Description of the task:
Only the lines from the one with "You are a computer-use" through the last line of the records below belong in your answer, reproduced exactly and with the pictures left out.

Material for this exercise:
++++++++++

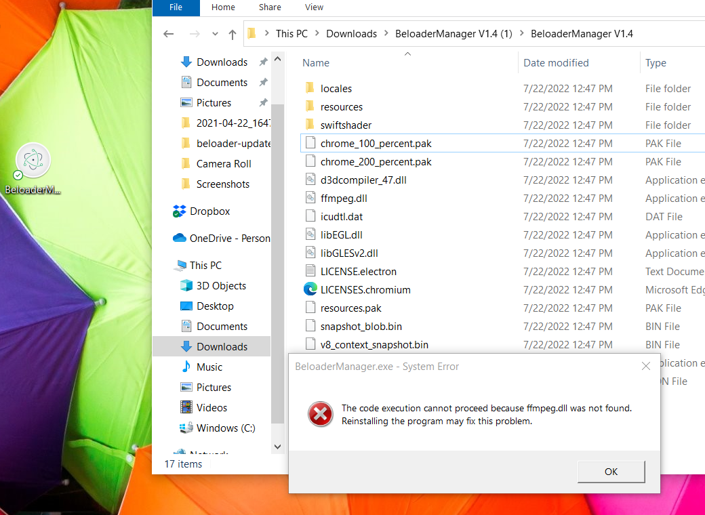Switch to the View ribbon tab
The image size is (705, 515).
tap(314, 7)
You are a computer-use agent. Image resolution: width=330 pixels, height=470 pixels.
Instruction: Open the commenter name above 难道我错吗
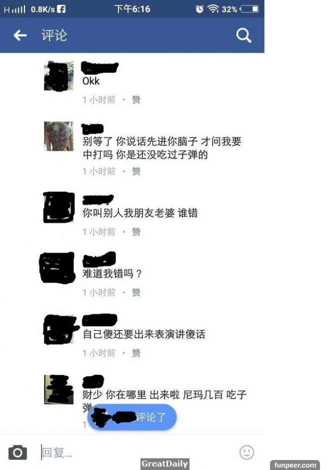coord(99,260)
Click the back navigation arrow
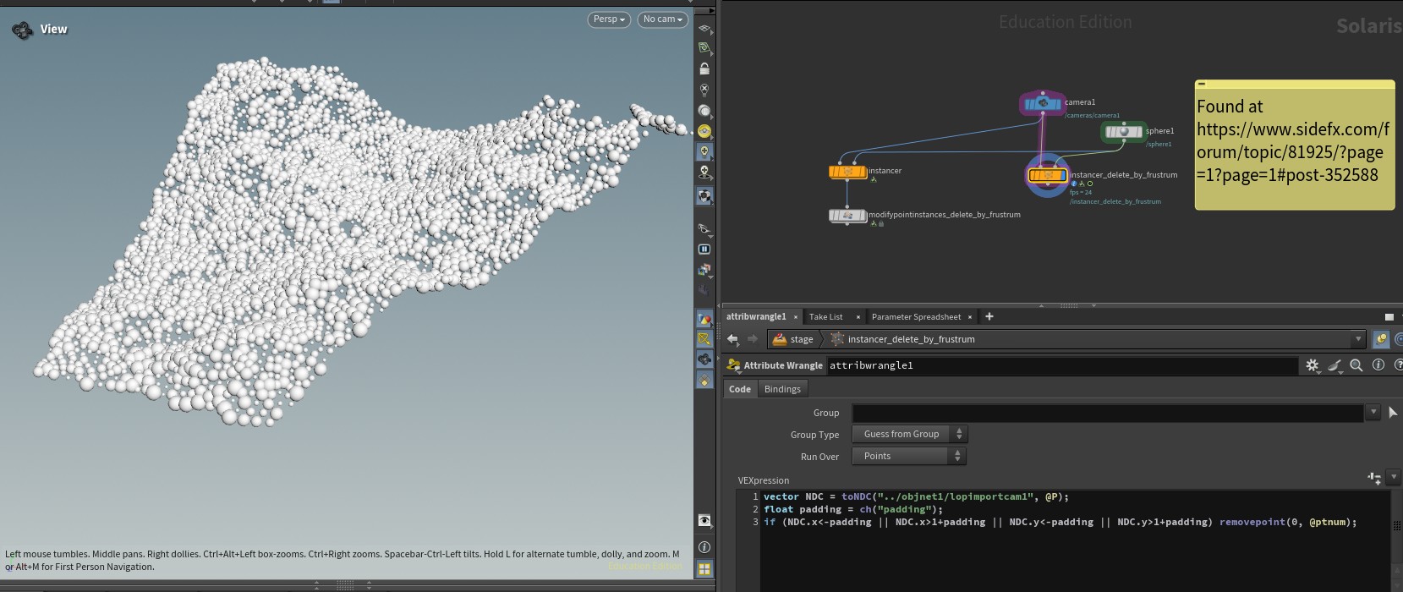Screen dimensions: 1403x592 [x=732, y=339]
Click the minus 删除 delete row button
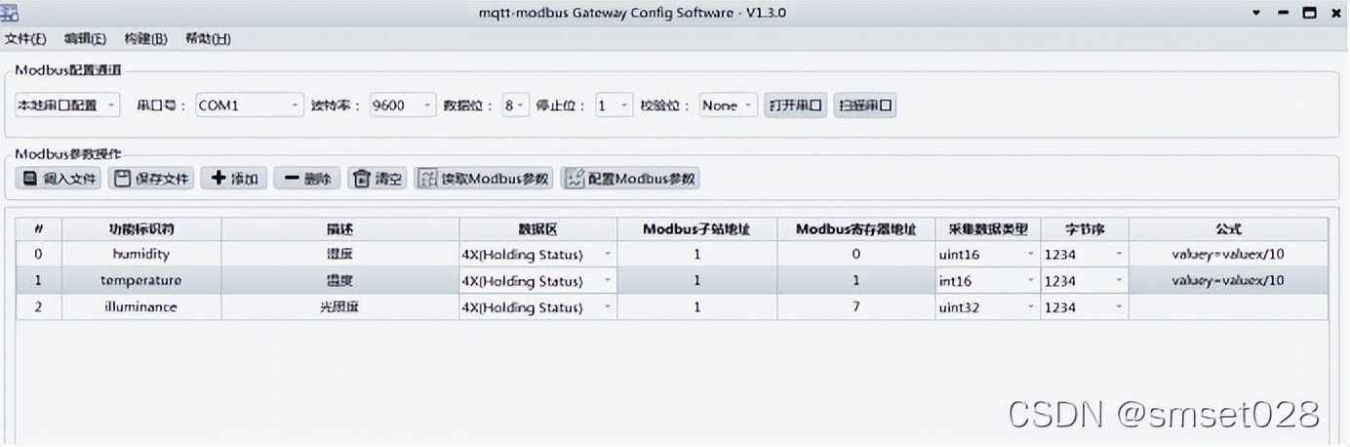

++++++++++

Response box:
You are a computer-use agent. Image resolution: width=330 pixels, height=470 pixels.
Instruction: Open the commenter name above 难道我错吗
coord(99,260)
Click the back navigation arrow
Screen dimensions: 1403x592 [x=732, y=339]
Click the minus 删除 delete row button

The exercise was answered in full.